Artwork by women from Wright State University’s Permanent Collection and a traveling exhibition on women and the vote are now on display on campus.
It’s all part of “RISING: Women in American Culture since Suffrage,” a semester-long commemoration of the 100th anniversary of the 19th Amendment, sponsored by CELIA, the Ohio Center of Excellence for Collaborative Education, Leadership, and Innovation in the Arts.
Woman’s suffrage is the right of women to vote in elections. The 19th Amendment to the Constitution — passed by Congress in 1919 and officially adopted in 1920 — prohibits the states and the federal government from denying citizens the right to vote on the basis of sex.
“’19—’19: Women from the Permanent Collection” features more than 50 artworks by 45 women, including paintings, drawings, printmaking, photography and sculpture. The artworks are on display at the Robert and Elaine Stein Galleries in Wright State’s Creative Arts Center through May.
“Ohio Women Vote: 100 Years of Change” is a traveling exhibit funded by Ohio Humanities and on loan from the Ohio History Connection, a state affiliate of the National Endowment for the Humanities. The exhibit is on display on the second floor of Dunbar Library through Feb. 29.

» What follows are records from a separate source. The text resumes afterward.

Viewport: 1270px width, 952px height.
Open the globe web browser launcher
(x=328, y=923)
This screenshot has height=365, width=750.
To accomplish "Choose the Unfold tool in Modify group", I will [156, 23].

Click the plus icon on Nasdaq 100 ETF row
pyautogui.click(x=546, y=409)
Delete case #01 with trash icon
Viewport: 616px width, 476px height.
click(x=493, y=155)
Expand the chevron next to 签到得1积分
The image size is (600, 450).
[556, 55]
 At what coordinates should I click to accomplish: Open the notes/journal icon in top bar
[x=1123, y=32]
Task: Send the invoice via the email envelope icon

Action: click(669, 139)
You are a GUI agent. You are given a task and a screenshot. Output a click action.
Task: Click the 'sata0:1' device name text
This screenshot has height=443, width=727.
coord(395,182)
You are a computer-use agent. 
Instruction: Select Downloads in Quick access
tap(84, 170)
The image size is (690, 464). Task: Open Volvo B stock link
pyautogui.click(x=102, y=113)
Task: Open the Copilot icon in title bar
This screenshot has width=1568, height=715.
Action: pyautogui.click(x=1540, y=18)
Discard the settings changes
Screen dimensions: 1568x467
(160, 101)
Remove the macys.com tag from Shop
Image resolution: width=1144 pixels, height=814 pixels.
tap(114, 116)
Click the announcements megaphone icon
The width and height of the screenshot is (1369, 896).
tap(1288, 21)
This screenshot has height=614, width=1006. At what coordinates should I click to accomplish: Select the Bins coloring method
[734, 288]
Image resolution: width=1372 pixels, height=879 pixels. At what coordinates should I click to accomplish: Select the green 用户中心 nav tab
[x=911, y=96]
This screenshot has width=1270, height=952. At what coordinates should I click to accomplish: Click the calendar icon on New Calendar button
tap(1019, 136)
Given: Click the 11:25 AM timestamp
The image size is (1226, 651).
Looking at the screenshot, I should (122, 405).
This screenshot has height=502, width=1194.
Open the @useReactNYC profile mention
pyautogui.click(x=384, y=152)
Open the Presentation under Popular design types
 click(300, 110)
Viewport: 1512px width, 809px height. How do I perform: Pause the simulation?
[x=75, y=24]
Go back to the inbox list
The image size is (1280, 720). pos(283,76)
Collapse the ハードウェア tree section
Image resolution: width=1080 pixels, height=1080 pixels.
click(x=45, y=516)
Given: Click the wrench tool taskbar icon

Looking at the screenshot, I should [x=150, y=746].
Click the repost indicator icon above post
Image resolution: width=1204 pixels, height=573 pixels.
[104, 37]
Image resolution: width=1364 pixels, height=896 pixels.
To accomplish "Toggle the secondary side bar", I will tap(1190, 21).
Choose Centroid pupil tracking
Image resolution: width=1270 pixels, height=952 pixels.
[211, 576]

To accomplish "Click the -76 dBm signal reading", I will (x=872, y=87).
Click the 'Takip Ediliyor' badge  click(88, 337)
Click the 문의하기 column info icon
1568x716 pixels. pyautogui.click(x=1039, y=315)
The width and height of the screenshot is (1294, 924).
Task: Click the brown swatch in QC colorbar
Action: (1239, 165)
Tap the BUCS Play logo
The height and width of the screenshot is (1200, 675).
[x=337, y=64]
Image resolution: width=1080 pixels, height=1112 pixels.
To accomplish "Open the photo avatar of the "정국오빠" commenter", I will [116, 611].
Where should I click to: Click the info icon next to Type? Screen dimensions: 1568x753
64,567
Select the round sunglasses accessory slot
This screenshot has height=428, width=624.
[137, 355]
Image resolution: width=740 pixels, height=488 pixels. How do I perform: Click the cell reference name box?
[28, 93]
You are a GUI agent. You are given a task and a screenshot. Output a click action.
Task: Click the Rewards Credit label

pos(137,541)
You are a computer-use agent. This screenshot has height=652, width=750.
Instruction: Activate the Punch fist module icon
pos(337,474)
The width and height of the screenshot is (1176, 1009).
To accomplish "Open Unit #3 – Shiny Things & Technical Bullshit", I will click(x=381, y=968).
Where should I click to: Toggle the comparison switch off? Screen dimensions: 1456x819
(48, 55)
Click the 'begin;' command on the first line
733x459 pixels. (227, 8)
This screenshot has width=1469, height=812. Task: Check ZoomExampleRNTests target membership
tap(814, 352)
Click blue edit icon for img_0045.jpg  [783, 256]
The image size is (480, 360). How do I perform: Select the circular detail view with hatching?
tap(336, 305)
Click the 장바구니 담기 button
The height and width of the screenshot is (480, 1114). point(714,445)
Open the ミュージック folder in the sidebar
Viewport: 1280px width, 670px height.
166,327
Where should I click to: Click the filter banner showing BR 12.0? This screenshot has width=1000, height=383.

The exhibit features 12 standing panels with the stories and voices of Ohio women from varied backgrounds who participated in the early days of the suffrage movement before the Civil War through the present day.
Quotes from articles, speeches, books, letters and oral history interviews enable the women to speak in their own voices on their engagement in voting and citizenship over time.
“The exhibit is quite inspiring,” said University Librarian Sue Polanka. “Walking through the history of the suffrage movement, highlighting women activists from Ohio and looking towards a future of empowered women as we continue the fight for equal rights.”
“’19—’19: Women from the Permanent Collection” in the Stein Galleries features artists Betty Woodman, Athena Tache, Helen Frankenthaller, Barbara Grossman, Käthe Kollwitz, Cathy Ward, Sandy Skoglund and many others. It is the first time the artworks have all been shown together.
Gallery Coordinator Paige Früchtnicht-Ponchak said it is a wonderful opportunity to see a lot of work from the Permanent Collection, as there is rarely that much of it on display at one time.
“I think it’s a great ode to all of the women that we have in the galleries,” she said. “It’s a nice feeling to go down to our vaults and see the blank spots where they are stored: to see just how much space they occupy.”
In conjunction with the exhibition is a screening series called “Something Else,” featuring women video artists and filmmakers.
One of the videos is “Soft,” a 28-minute experimental film by Da’Niro Elle Brown that explores the black experience as grounded in the Western media’s manipulation of black imagery.
“In this film, I am interested in how the constant reproduction of these images throughout history started to be perceived as truth and aim to push and pull against these truths,” said Brown. “The direct confrontation of performer to camera creates agency for the performer and awakes in the viewer an awareness of their own gaze.”
Stein Galleries are open Wednesdays, Thursdays and Fridays, 10 a.m. to 4 p.m.; and Saturdays and Sundays, noon to 4 p.m.